My blog search engine SproutSearch is now indexing over 8 million blogs. I am now working on changing the way the blogs are ranked. For now, they are sorted by the sheer amount of content they contain. I noticed a big problem with this method is that many spam blogs contain masses of content. I don’t like SproutSearch linking to so much spam, so I need to find a way to remove a lot of these listings.It is not practical for me to read 8 million blogs, so I need to come up with an automated method to detect spam. Many spam blogs use the same words over and over. So I wrote a program to count the number of repeated words. Most spam blogs seem to use a similar number of words per post. I made another program that computes the standard deviation of the number of words in a post. Using these metrics, I will make a program that flags potential spam so I can review and delete it.
More: continued here
This entry was posted
on Tuesday, June 19th, 2007 at 4:54 pm
and is filed under news.
You can follow any responses to this entry through the RSS 2.0 feed.

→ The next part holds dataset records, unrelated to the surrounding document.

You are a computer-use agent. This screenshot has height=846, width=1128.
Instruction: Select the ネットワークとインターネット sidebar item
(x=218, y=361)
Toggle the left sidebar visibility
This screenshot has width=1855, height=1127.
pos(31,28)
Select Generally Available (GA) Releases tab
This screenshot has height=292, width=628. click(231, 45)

You can leave a response, or trackback from your own site.
Since 1983, developing the free Unix style operating system GNU, so that computer users can have the freedom to share and improve the software they use.
Find out how to distribute Adobe Reader software on an intranet, CD, or other media. More info. Adobe Reader; Adobe Reader for Symbian OS? Adobe Reader for Pocket PC; Adobe Reader for ...
Gateway page for software downloads for all HP ProCurve products. Access software for Switches, Hubs, Wireless access points, 700wl series, network management, MIBs, Routers, 100VG ...
Computer software, or just software is a general term used to describe a collection of computer programs, procedures and documentation that perform some tasks on a computer system ...
The organization that "started it all" in free or open source software.